- **Your objective**:
Convert the rows from the line containing "You are a computer-use agent. Screen" through the line containing "Action: pyautogui.click(x=846, y=43)" into a JSON list of strings, one string per line, leaving out blank lines.

━━ Source material ━━

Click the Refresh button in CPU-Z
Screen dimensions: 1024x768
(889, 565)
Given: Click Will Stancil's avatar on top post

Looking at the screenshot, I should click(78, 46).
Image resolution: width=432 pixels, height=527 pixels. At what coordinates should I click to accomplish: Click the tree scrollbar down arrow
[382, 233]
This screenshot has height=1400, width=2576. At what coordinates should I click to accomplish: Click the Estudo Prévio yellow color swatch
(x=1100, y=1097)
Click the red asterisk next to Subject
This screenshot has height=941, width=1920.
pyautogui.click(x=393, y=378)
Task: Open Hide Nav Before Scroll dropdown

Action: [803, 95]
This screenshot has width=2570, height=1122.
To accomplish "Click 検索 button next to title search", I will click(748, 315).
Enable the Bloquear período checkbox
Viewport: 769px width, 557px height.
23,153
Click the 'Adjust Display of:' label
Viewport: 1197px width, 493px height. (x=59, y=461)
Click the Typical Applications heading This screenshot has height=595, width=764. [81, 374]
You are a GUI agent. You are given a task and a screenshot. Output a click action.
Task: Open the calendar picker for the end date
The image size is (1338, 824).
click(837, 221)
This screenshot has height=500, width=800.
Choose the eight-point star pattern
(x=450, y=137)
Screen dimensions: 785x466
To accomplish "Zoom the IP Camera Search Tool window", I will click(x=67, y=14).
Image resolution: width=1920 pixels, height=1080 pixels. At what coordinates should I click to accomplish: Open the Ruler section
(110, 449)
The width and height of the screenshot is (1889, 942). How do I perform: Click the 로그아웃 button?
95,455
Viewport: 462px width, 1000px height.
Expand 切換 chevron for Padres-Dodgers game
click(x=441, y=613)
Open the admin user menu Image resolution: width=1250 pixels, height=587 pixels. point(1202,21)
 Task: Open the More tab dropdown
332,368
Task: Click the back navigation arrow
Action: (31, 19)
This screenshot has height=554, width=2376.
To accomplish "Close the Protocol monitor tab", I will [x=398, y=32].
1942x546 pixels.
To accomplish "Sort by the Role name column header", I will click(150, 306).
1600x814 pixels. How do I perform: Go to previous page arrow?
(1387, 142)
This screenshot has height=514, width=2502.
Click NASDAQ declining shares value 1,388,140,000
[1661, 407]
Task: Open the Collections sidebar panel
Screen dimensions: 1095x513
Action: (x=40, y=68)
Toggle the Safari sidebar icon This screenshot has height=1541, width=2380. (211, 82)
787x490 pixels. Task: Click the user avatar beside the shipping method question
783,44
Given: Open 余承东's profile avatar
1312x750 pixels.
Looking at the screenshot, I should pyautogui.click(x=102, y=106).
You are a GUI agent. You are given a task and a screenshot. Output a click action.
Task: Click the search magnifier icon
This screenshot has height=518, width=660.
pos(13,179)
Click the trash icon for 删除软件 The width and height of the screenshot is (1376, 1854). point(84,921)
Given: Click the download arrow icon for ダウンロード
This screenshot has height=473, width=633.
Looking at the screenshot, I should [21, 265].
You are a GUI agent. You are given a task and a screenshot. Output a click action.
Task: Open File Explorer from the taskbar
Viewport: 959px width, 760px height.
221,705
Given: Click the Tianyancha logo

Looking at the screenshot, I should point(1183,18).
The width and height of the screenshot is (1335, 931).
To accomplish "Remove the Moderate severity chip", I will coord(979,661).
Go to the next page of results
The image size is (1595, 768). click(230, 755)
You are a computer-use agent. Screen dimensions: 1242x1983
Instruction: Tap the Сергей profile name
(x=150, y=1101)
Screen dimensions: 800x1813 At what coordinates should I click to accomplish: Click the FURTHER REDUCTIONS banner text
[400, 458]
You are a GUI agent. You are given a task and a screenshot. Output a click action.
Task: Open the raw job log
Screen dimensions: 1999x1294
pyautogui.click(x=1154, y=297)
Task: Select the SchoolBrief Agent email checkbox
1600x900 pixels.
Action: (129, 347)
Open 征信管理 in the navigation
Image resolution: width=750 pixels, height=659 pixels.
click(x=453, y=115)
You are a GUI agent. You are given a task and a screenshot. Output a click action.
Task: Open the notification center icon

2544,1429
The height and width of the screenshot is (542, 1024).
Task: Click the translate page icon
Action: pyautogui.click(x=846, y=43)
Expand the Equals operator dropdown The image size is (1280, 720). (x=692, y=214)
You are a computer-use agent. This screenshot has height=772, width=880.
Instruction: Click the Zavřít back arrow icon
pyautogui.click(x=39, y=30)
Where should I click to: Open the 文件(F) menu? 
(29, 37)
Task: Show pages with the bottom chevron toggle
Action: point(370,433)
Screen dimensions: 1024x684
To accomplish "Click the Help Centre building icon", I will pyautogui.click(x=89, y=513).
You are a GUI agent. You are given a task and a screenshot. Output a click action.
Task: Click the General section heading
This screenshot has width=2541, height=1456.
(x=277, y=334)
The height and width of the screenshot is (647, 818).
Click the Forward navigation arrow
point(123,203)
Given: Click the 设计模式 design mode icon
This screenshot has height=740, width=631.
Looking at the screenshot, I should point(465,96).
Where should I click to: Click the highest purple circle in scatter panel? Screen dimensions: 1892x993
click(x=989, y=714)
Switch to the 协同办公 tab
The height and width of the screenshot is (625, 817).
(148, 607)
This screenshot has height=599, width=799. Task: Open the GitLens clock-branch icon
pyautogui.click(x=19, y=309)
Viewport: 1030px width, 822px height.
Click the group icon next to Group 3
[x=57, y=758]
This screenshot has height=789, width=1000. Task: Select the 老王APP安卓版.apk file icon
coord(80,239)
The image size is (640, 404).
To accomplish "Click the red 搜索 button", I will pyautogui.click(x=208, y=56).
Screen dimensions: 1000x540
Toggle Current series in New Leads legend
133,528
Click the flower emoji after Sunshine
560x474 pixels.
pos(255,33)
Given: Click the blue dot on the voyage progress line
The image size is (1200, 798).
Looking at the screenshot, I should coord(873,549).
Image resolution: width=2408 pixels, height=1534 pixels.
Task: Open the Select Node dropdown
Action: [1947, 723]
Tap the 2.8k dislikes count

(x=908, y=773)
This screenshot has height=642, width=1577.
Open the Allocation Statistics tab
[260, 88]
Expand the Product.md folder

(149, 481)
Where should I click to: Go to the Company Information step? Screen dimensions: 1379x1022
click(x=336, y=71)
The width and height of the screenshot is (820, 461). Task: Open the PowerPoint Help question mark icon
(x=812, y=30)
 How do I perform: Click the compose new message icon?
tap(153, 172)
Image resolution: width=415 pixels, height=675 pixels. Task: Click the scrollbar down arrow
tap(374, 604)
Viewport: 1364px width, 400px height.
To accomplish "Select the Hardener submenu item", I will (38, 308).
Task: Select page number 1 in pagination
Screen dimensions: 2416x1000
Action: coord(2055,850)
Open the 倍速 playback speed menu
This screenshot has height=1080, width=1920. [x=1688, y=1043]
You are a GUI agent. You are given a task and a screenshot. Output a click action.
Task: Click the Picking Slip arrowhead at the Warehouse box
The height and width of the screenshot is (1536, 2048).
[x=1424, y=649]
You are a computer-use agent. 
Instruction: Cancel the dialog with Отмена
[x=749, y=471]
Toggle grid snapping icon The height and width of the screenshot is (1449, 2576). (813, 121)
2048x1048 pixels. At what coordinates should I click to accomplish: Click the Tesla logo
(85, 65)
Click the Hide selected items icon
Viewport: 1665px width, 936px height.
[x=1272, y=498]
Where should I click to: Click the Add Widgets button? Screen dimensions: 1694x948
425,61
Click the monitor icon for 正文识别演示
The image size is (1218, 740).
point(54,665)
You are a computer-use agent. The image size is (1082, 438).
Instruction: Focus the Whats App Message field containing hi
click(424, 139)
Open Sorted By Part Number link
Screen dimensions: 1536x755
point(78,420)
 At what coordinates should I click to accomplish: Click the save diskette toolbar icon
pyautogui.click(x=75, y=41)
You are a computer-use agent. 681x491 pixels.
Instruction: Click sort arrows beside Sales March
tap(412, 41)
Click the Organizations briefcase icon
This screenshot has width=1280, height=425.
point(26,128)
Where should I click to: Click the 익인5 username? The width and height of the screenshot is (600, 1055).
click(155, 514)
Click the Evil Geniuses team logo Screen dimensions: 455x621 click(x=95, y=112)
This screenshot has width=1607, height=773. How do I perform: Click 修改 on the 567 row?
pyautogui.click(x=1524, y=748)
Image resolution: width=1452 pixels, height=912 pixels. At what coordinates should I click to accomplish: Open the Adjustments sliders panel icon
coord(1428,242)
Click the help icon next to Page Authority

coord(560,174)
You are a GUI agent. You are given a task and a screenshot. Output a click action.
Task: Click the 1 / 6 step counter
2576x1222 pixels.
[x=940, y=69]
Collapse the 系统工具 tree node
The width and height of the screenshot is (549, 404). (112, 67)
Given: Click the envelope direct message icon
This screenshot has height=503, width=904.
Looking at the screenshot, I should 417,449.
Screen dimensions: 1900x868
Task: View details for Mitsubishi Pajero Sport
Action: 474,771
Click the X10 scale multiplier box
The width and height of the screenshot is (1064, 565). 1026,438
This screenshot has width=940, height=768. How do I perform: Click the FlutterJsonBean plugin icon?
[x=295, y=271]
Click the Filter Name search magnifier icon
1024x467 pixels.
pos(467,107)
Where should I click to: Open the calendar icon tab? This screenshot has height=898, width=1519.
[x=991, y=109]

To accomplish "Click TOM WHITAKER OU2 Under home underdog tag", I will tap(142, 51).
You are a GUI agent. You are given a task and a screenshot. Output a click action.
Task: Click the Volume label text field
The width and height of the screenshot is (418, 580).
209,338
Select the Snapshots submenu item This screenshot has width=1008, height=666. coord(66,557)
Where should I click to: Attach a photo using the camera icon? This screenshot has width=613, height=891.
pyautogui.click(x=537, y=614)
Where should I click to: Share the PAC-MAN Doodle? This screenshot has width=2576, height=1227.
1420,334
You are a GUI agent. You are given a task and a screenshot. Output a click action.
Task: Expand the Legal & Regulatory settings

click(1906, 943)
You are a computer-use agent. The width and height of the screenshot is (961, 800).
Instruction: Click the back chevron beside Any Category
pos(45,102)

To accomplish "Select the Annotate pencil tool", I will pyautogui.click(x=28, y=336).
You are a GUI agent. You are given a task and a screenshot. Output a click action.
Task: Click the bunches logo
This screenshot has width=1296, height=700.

━━━

- **Task solution**:
[
  "You are a computer-use agent. Screen dimensions: 1242x1983",
  "Instruction: Tap the Сергей profile name",
  "(x=150, y=1101)",
  "Screen dimensions: 800x1813 At what coordinates should I click to accomplish: Click the FURTHER REDUCTIONS banner text",
  "[400, 458]",
  "You are a GUI agent. You are given a task and a screenshot. Output a click action.",
  "Task: Open the raw job log",
  "Screen dimensions: 1999x1294",
  "pyautogui.click(x=1154, y=297)",
  "Task: Select the SchoolBrief Agent email checkbox",
  "1600x900 pixels.",
  "Action: (129, 347)",
  "Open 征信管理 in the navigation",
  "Image resolution: width=750 pixels, height=659 pixels.",
  "click(x=453, y=115)",
  "You are a GUI agent. You are given a task and a screenshot. Output a click action.",
  "Task: Open the notification center icon",
  "2544,1429",
  "The height and width of the screenshot is (542, 1024).",
  "Task: Click the translate page icon",
  "Action: pyautogui.click(x=846, y=43)"
]